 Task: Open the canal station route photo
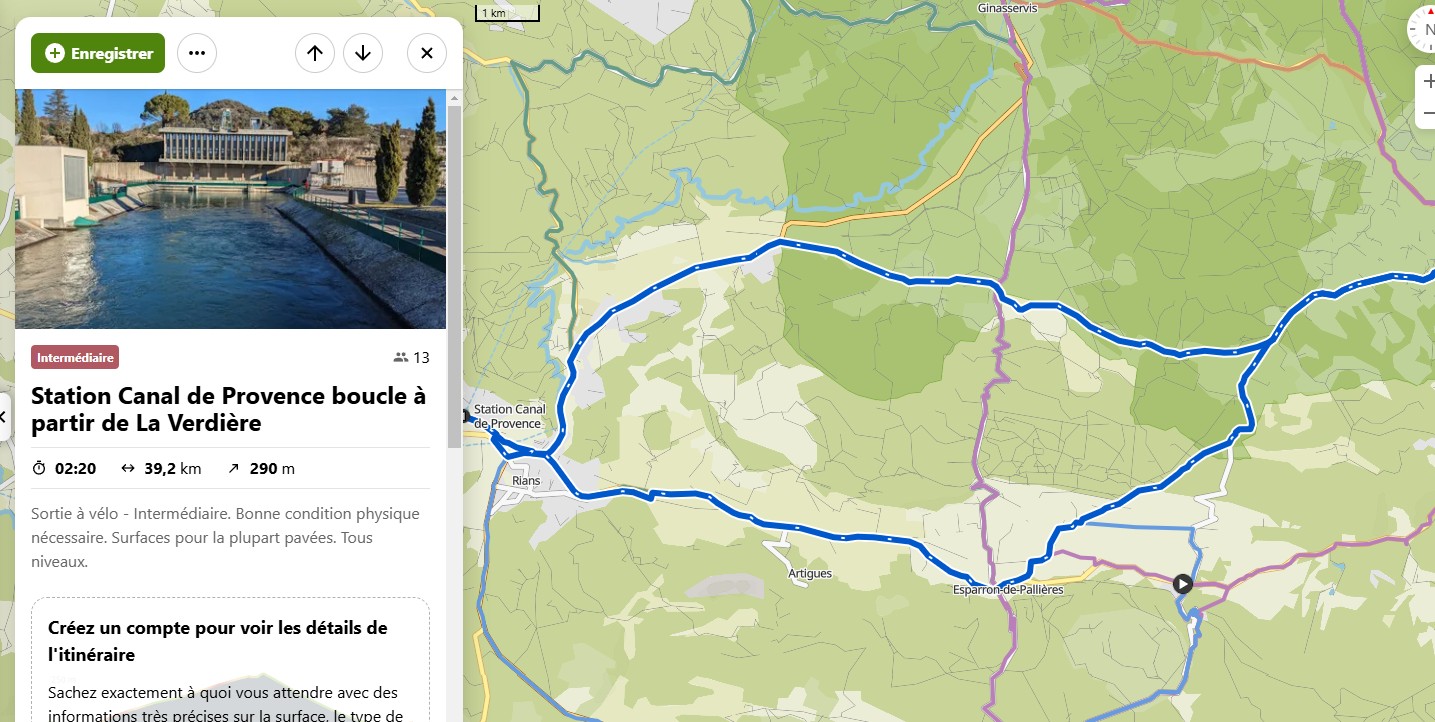point(230,209)
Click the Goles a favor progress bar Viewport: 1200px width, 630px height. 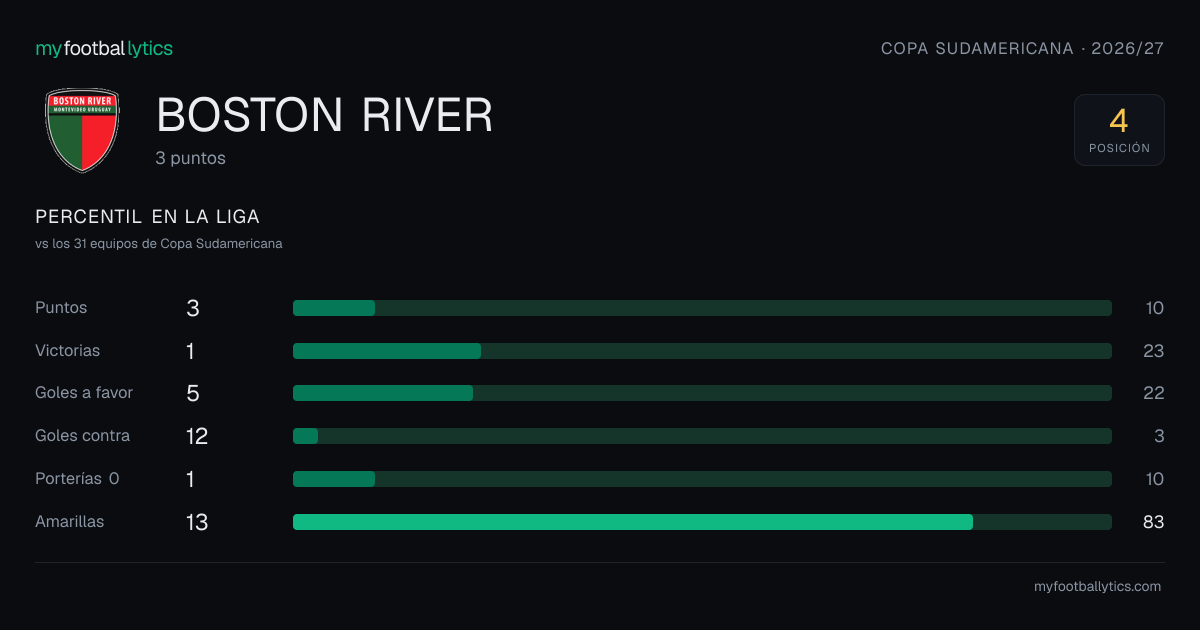pyautogui.click(x=702, y=393)
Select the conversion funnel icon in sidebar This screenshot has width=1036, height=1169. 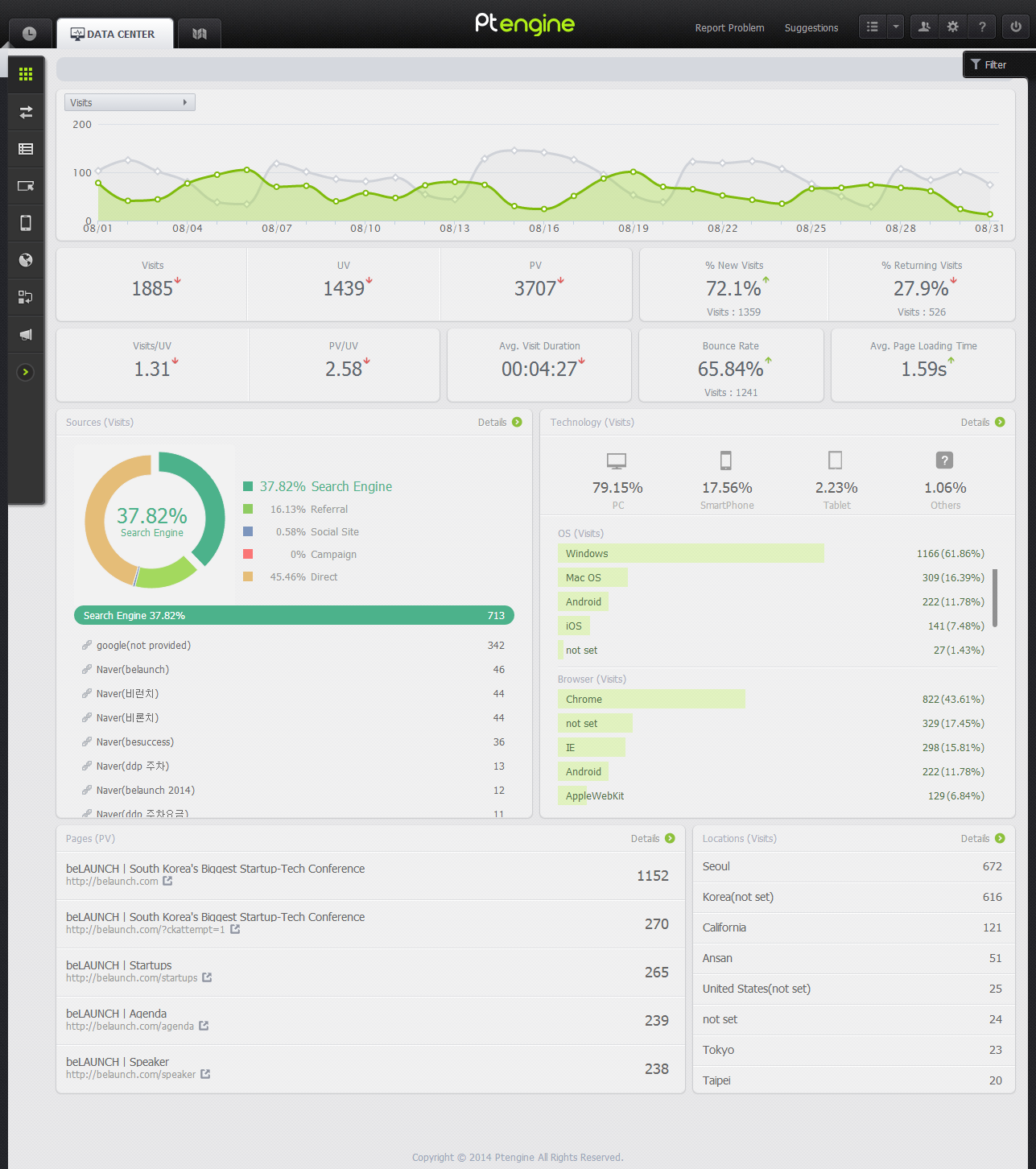[25, 297]
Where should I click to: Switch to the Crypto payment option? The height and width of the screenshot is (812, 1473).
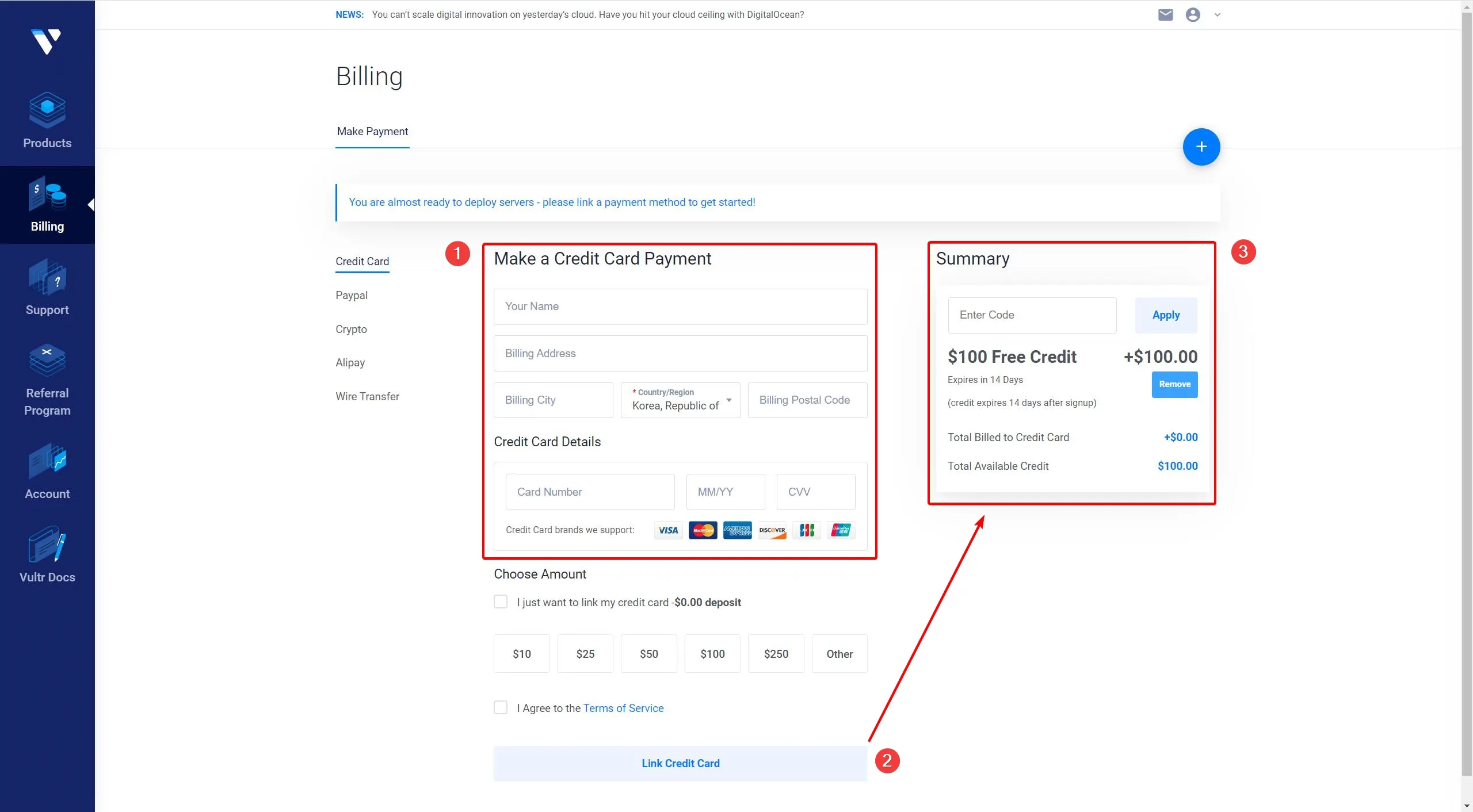351,329
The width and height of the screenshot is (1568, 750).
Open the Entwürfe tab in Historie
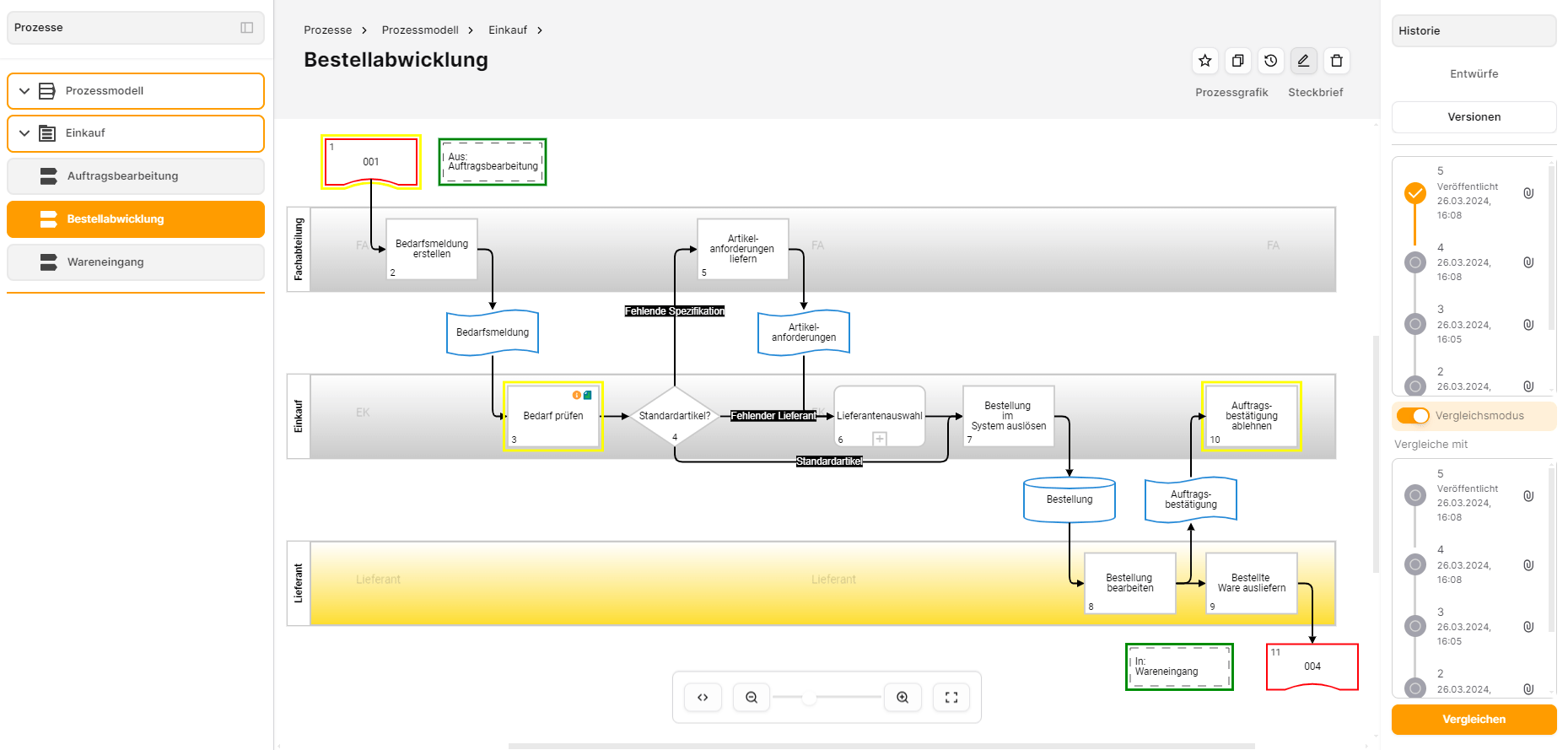1474,74
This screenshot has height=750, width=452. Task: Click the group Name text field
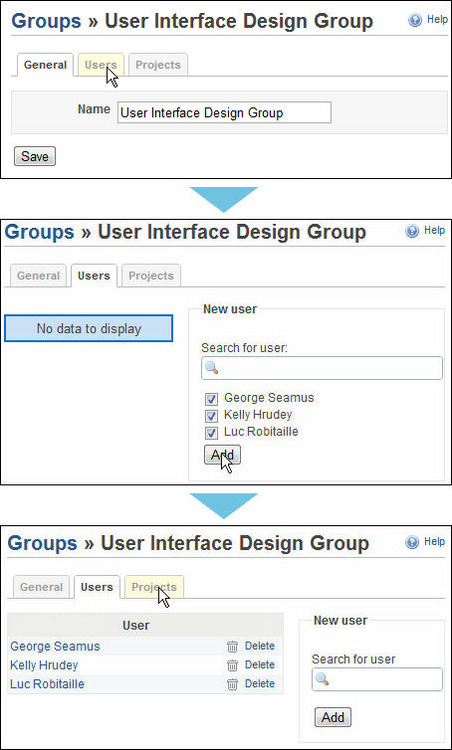coord(224,113)
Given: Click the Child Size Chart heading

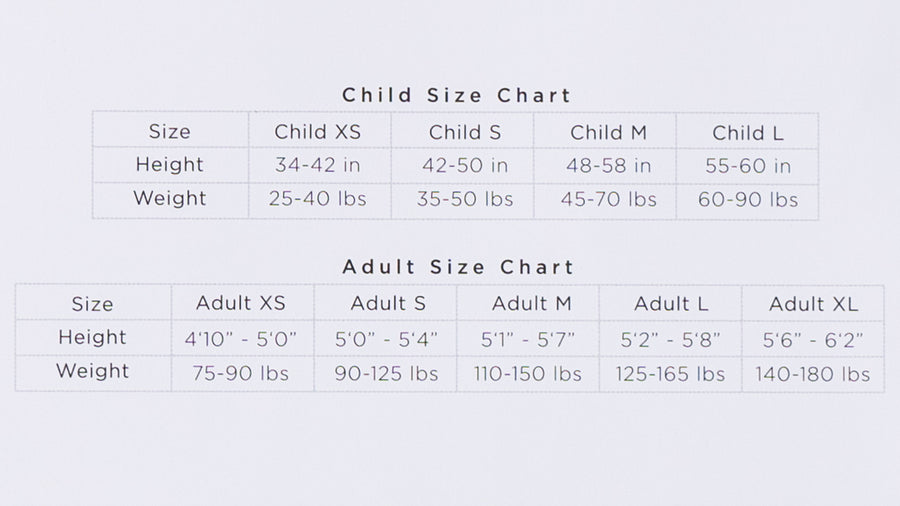Looking at the screenshot, I should click(x=456, y=95).
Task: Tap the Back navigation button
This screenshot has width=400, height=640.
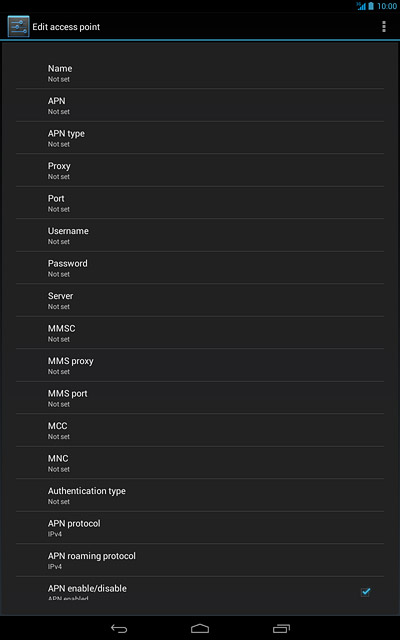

= = = = = = =

→ **Exercise objective**
Give the lines from the one containing "Where should I" through the final line above as a JSON list of strings, one string per line, with blank lines skipped. Leave the pictures out.

→ **Answer in full**
[
  "Where should I click to: Switch to the Crypto payment option? The height and width of the screenshot is (812, 1473).",
  "351,329",
  "The width and height of the screenshot is (1568, 750).",
  "Open the Entwürfe tab in Historie",
  "1474,74",
  "This screenshot has height=750, width=452. Task: Click the group Name text field",
  "coord(224,113)",
  "Given: Click the Child Size Chart heading",
  "Looking at the screenshot, I should click(x=456, y=95).",
  "Task: Tap the Back navigation button",
  "This screenshot has width=400, height=640."
]